A fines de enero, con motivo del aniversario 71 de la liberación del campo de concentración de Auschwitz, símbolo del exterminio judío causado por los nazis durante la Segunda Guerra Mundial, la representante de la Unión Europea (UE) Federica Mogherini afirmó que se debe “reconocer que más de 70 años después del Holocausto, el antisemitismo sigue vivo en nuestra ‘civilizada’ UE”.

Las últimas cifras disponibles del Centro Kantor para el Estudio del Judaísmo Europeo Contemporáneo de la Universidad de Tel Aviv revelaron un total de 766 ataques antisemitas en el 2014, frente a los 554 del 2013 (la mayoría de casos en Francia), una tendencia que aumentó en el 2015, según diferentes centros que monitorean este tipo de ataques.

¿El incremento de la ‘aliyá’ se debe entonces a una mayor amenaza antisemita?

El director de Relaciones Públicas y Comunicaciones de la Agencia Judía para Israel, Yigal Palmor, dijo a El Comercio que “es imposible citar un solo factor para explicar la migración a Israel. En el caso de Francia, el aumento de la presión en aspectos como la economía, el sentimiento de inseguridad y el antisemitismo han hecho que más judíos que nunca elijan a Israel como su opción”.

En Ucrania y Rusia, los países que más ciudadanos aportaron a la ‘aliyá’ después de Francia, el antisemitismo no fue el factor determinante. “La guerra en Ucrania y las dificultades en Rusia tras las sanciones económicas han empujado a los judíos a optar por Israel”, explica Palmor. “Los judíos de EE.UU. lo justifican, en cambio, por una conexión cultural y religiosa”.

Palmor dice que se debe distinguir entre las situaciones donde las comunidades judías no están seguras debido a las políticas del Gobierno –como en países como Siria, Yemen, Libia, Iraq–, y los riesgos que representan los delincuentes y terroristas en los países occidentales. “No se puede decir que el pueblo judío esté amenazado”, afirma.

Nueva vida

“Aquí hay una sensación de seguridad que ya no existe en Francia. Tal vez hace veinte años sí, pero desde el 2000 ya no”, dijo a CNN Dov Cohen, un judío francés que salió de Marsella rumbo a Israel en el 2015.

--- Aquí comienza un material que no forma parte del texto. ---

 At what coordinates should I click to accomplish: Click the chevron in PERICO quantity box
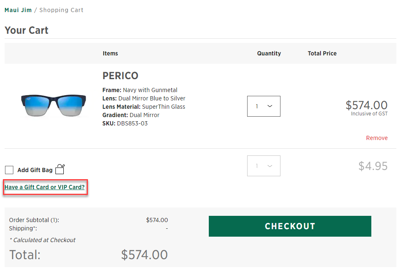click(x=270, y=106)
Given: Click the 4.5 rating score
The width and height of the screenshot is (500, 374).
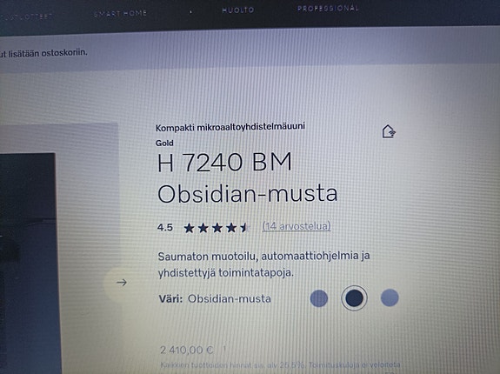Looking at the screenshot, I should pyautogui.click(x=165, y=228).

Aunque el emigrar no deja de tener desafíos, como el aprendizaje del idioma hebreo o las costumbres diferentes, la ciudad de Natania –que junto con Tel Aviv y Jerusalén lidera la absorción de inmigrantes– es la prueba de que el vínculo con el país de nacimiento no se pierde. Ahí, pastelerías y peluquerías francesas se han ganado su propio lugar.

Bajo la Ley de Retorno, los judíos que migran a Israel tienen derecho a la ciudadanía y a un paquete de beneficios, como un proceso acelerado de acceso a las tarjetas de identificación, cursos de hebreo, la inserción al mercado laboral, así como préstamos para estudios, negocios y vivienda.

Palmor hace énfasis en que a lo largo de sus 68 años de historia como país, “Israel ha sido visto como un lugar de refugio para los judíos y una tierra histórica que acoge a cualquier judío que quiera regresar”. Al final del día cada persona es libre de buscar su propia tierra prometida.